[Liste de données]
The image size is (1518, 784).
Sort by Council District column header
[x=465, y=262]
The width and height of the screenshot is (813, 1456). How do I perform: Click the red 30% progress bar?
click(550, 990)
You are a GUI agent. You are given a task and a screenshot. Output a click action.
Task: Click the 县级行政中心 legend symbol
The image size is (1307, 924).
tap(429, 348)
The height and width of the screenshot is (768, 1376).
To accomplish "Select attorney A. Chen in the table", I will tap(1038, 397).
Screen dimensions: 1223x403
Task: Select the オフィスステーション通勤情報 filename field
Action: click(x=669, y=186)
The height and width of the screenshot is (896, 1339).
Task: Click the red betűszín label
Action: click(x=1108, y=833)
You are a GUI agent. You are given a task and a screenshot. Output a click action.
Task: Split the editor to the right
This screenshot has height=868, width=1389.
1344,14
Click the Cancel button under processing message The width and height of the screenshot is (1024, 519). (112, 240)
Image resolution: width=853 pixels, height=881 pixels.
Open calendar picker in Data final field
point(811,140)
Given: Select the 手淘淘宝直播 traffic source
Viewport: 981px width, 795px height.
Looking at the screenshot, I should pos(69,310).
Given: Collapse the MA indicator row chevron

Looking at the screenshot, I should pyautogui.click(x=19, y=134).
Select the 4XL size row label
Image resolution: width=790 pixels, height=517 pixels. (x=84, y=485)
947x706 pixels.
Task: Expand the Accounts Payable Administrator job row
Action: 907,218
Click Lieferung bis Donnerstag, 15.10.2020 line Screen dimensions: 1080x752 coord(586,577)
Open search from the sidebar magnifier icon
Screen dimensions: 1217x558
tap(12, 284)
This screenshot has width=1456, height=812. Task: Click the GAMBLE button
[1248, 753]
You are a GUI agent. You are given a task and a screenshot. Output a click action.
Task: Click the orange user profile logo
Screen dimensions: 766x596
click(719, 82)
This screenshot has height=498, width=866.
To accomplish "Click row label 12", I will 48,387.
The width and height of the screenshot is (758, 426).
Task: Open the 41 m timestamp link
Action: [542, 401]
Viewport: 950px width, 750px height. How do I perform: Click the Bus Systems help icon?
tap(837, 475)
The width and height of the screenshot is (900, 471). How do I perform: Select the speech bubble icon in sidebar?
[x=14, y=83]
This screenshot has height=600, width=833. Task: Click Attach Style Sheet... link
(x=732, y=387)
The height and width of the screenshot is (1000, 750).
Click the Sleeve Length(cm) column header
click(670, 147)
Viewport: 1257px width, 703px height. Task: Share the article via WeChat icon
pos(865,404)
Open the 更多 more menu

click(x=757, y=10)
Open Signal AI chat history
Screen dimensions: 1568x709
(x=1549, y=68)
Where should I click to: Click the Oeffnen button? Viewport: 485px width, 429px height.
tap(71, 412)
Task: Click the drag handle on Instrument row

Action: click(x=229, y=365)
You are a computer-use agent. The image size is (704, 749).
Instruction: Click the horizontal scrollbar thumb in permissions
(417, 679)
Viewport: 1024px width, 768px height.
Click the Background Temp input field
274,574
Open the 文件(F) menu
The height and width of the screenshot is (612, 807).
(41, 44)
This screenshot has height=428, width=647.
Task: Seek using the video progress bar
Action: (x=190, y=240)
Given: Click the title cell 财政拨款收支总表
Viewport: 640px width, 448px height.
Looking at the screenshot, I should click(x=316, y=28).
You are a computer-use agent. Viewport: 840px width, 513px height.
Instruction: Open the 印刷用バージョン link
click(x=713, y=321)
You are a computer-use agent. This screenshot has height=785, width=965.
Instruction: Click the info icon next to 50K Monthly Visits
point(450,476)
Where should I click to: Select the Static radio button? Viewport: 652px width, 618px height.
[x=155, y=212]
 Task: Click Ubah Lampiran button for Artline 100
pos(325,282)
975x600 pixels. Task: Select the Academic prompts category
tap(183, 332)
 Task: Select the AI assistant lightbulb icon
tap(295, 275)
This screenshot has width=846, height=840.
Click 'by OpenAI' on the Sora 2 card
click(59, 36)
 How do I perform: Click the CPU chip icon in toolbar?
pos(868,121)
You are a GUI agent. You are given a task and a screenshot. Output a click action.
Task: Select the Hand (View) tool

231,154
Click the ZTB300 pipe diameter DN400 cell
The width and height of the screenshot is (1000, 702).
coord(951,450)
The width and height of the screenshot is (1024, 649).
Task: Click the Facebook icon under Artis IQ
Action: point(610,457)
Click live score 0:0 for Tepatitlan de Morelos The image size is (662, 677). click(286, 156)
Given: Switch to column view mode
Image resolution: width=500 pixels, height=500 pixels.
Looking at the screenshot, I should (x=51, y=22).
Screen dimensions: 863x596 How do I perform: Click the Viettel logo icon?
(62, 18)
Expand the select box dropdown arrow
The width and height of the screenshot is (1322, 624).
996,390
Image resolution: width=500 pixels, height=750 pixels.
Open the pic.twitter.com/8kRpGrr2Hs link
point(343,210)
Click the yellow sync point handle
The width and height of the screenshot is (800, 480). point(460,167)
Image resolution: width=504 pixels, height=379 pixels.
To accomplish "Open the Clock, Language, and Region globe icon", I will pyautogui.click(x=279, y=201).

→ OBJECTIF DE L'EXERCICE
Placez chaque ligne de la liste de données ci-dessus dans un tableau JSON de chaînes, une chaîne par ligne, en omettant les lignes vides.

→ RÉSULTAT FINAL
[
  "The image size is (1518, 784).",
  "Sort by Council District column header",
  "[x=465, y=262]",
  "The width and height of the screenshot is (813, 1456). How do I perform: Click the red 30% progress bar?",
  "click(550, 990)",
  "You are a GUI agent. You are given a task and a screenshot. Output a click action.",
  "Task: Click the 县级行政中心 legend symbol",
  "The image size is (1307, 924).",
  "tap(429, 348)",
  "The height and width of the screenshot is (768, 1376).",
  "To accomplish \"Select attorney A. Chen in the table\", I will tap(1038, 397).",
  "Screen dimensions: 1223x403",
  "Task: Select the オフィスステーション通勤情報 filename field",
  "Action: click(x=669, y=186)",
  "The height and width of the screenshot is (896, 1339).",
  "Task: Click the red betűszín label",
  "Action: click(x=1108, y=833)",
  "You are a GUI agent. You are given a task and a screenshot. Output a click action.",
  "Task: Split the editor to the right",
  "This screenshot has height=868, width=1389.",
  "1344,14",
  "Click the Cancel button under processing message The width and height of the screenshot is (1024, 519). (112, 240)",
  "Image resolution: width=853 pixels, height=881 pixels.",
  "Open calendar picker in Data final field",
  "point(811,140)",
  "Given: Select the 手淘淘宝直播 traffic source",
  "Viewport: 981px width, 795px height.",
  "Looking at the screenshot, I should pos(69,310).",
  "Given: Collapse the MA indicator row chevron",
  "Looking at the screenshot, I should pyautogui.click(x=19, y=134).",
  "Select the 4XL size row label",
  "Image resolution: width=790 pixels, height=517 pixels. (x=84, y=485)",
  "947x706 pixels.",
  "Task: Expand the Accounts Payable Administrator job row",
  "Action: 907,218",
  "Click Lieferung bis Donnerstag, 15.10.2020 line Screen dimensions: 1080x752 coord(586,577)",
  "Open search from the sidebar magnifier icon",
  "Screen dimensions: 1217x558",
  "tap(12, 284)",
  "This screenshot has width=1456, height=812. Task: Click the GAMBLE button",
  "[1248, 753]",
  "You are a GUI agent. You are given a task and a screenshot. Output a click action.",
  "Task: Click the orange user profile logo",
  "Screen dimensions: 766x596",
  "click(719, 82)",
  "This screenshot has height=498, width=866.",
  "To accomplish \"Click row label 12\", I will 48,387.",
  "The width and height of the screenshot is (758, 426).",
  "Task: Open the 41 m timestamp link",
  "Action: [542, 401]",
  "Viewport: 950px width, 750px height. How do I perform: Click the Bus Systems help icon?",
  "tap(837, 475)",
  "The width and height of the screenshot is (900, 471). How do I perform: Select the speech bubble icon in sidebar?",
  "[x=14, y=83]",
  "This screenshot has height=600, width=833. Task: Click Attach Style Sheet... link",
  "(x=732, y=387)",
  "The height and width of the screenshot is (1000, 750).",
  "Click the Sleeve Length(cm) column header",
  "click(670, 147)",
  "Viewport: 1257px width, 703px height. Task: Share the article via WeChat icon",
  "pos(865,404)",
  "Open the 更多 more menu",
  "click(x=757, y=10)",
  "Open Signal AI chat history",
  "Screen dimensions: 1568x709",
  "(x=1549, y=68)",
  "Where should I click to: Click the Oeffnen button? Viewport: 485px width, 429px height.",
  "tap(71, 412)",
  "Task: Click the drag handle on Instrument row",
  "Action: click(x=229, y=365)",
  "You are a computer-use agent. The image size is (704, 749).",
  "Instruction: Click the horizontal scrollbar thumb in permissions",
  "(417, 679)",
  "Viewport: 1024px width, 768px height.",
  "Click the Background Temp input field",
  "274,574",
  "Open the 文件(F) menu",
  "The height and width of the screenshot is (612, 807).",
  "(41, 44)",
  "This screenshot has height=428, width=647.",
  "Task: Seek using the video progress bar",
  "Action: (x=190, y=240)",
  "Given: Click the title cell 财政拨款收支总表",
  "Viewport: 640px width, 448px height.",
  "Looking at the screenshot, I should click(x=316, y=28).",
  "You are a computer-use agent. Viewport: 840px width, 513px height.",
  "Instruction: Open the 印刷用バージョン link",
  "click(x=713, y=321)",
  "You are a computer-use agent. This screenshot has height=785, width=965.",
  "Instruction: Click the info icon next to 50K Monthly Visits",
  "point(450,476)",
  "Where should I click to: Select the Static radio button? Viewport: 652px width, 618px height.",
  "[x=155, y=212]",
  " Task: Click Ubah Lampiran button for Artline 100",
  "pos(325,282)",
  "975x600 pixels. Task: Select the Academic prompts category",
  "tap(183, 332)",
  " Task: Select the AI assistant lightbulb icon",
  "tap(295, 275)",
  "This screenshot has width=846, height=840.",
  "Click 'by OpenAI' on the Sora 2 card",
  "click(59, 36)",
  " How do I perform: Click the CPU chip icon in toolbar?",
  "pos(868,121)",
  "You are a GUI agent. You are given a task and a screenshot. Output a click action.",
  "Task: Select the Hand (View) tool",
  "231,154",
  "Click the ZTB300 pipe diameter DN400 cell",
  "The width and height of the screenshot is (1000, 702).",
  "coord(951,450)",
  "The width and height of the screenshot is (1024, 649).",
  "Task: Click the Facebook icon under Artis IQ",
  "Action: point(610,457)",
  "Click live score 0:0 for Tepatitlan de Morelos The image size is (662, 677). click(286, 156)",
  "Given: Switch to column view mode",
  "Image resolution: width=500 pixels, height=500 pixels.",
  "Looking at the screenshot, I should (x=51, y=22).",
  "Screen dimensions: 863x596 How do I perform: Click the Viettel logo icon?",
  "(62, 18)",
  "Expand the select box dropdown arrow",
  "The width and height of the screenshot is (1322, 624).",
  "996,390",
  "Image resolution: width=500 pixels, height=750 pixels.",
  "Open the pic.twitter.com/8kRpGrr2Hs link",
  "point(343,210)",
  "Click the yellow sync point handle",
  "The width and height of the screenshot is (800, 480). point(460,167)",
  "Image resolution: width=504 pixels, height=379 pixels.",
  "To accomplish \"Open the Clock, Language, and Region globe icon\", I will pyautogui.click(x=279, y=201)."
]